Congratulations Canis!  New York is finally doing the right thing, now let's hope the rest of the nation follows.

Well space we might need the natural gas from underground fossil fuel deposits, but probably not.  It would be better for the GHG balance to use natural gas coming from these sources already than simply let it leak into the atmosphere.

In the case of the tar sands where the extraction is deadly to the environment in terms of GHG and water use and toxic contamination, gas farms would certainly be prefferable.  The same with coal mines.  

Point taken about the term "harvest".  But in this case it fits, these gas "farms" would cultivate natural bacteria in the coal seam or tar sand deposit.  As far as constituting geo-engineering, it's hard to tell.  It would depend on how big the farms were.  

But I could see where it could be a disaster on a massive scale put into the hands of the same operators, the exxonmob.  Just about anything could be, given this level of evil.  The tar sand devestation is a prominent feature in space photos now.  I guess it already classifies as geo-engineering.

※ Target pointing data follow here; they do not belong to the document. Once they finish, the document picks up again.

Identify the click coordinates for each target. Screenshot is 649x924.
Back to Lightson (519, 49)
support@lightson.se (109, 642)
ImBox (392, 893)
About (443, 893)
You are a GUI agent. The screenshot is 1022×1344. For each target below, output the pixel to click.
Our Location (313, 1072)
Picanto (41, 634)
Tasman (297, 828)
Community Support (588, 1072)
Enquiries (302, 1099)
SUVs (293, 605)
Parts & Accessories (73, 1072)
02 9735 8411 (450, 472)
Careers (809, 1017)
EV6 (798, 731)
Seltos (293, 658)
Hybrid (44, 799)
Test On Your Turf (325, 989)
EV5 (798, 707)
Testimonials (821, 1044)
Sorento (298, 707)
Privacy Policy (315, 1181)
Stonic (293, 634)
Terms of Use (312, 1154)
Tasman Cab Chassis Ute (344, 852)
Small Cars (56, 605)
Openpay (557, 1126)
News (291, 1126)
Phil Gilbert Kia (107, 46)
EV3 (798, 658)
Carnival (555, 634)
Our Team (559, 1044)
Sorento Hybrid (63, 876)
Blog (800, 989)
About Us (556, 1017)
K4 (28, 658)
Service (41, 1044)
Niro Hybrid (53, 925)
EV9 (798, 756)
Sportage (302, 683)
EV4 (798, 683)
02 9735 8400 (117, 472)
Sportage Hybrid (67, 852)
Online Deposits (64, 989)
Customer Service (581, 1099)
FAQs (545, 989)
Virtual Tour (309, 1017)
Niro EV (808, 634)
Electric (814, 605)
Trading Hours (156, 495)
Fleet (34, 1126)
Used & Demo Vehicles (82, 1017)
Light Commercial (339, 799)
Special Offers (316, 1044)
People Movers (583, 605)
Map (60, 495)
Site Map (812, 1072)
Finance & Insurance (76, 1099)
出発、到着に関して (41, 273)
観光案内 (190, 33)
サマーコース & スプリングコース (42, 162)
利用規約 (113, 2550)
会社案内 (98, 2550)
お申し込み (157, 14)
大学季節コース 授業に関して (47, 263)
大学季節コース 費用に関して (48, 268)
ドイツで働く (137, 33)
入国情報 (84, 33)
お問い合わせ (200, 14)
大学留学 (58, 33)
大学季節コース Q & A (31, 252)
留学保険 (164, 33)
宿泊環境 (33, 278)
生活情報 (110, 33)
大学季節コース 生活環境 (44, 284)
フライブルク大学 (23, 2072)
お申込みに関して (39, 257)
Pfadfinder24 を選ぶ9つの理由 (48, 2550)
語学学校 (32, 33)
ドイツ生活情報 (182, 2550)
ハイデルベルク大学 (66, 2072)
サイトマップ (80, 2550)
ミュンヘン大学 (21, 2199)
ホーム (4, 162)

Renewables and conservation would be enough to supply human energy needs without fossil fuel with a favorable climate like we now have.  But if a volcanic, meteor, or nuclear event brought on a "nuclear" winter, in which several years without a summer occur, the solar energy component will not be there.  These fossil deposits could be a safety backup fuel source, converted to natural gas, to get humanity past a catastrophe.

Geo-engineering, can it be done safely?  I think it could in the case of wind/wave powered pumping of ocean water into the arctic and tropical air.  In winter this could cause a lot more ice to form in the polar regions.  In the tropics it could promote solar reflective cloud formation and rainfall in desert regions, greening large areas.  The solar reflection, from ice and clouds, and the added rainfall greening deserts would help with the GHG climate problem.

As a rule though, I think geo-engineering is foolish diversion from real climate and energy solutions.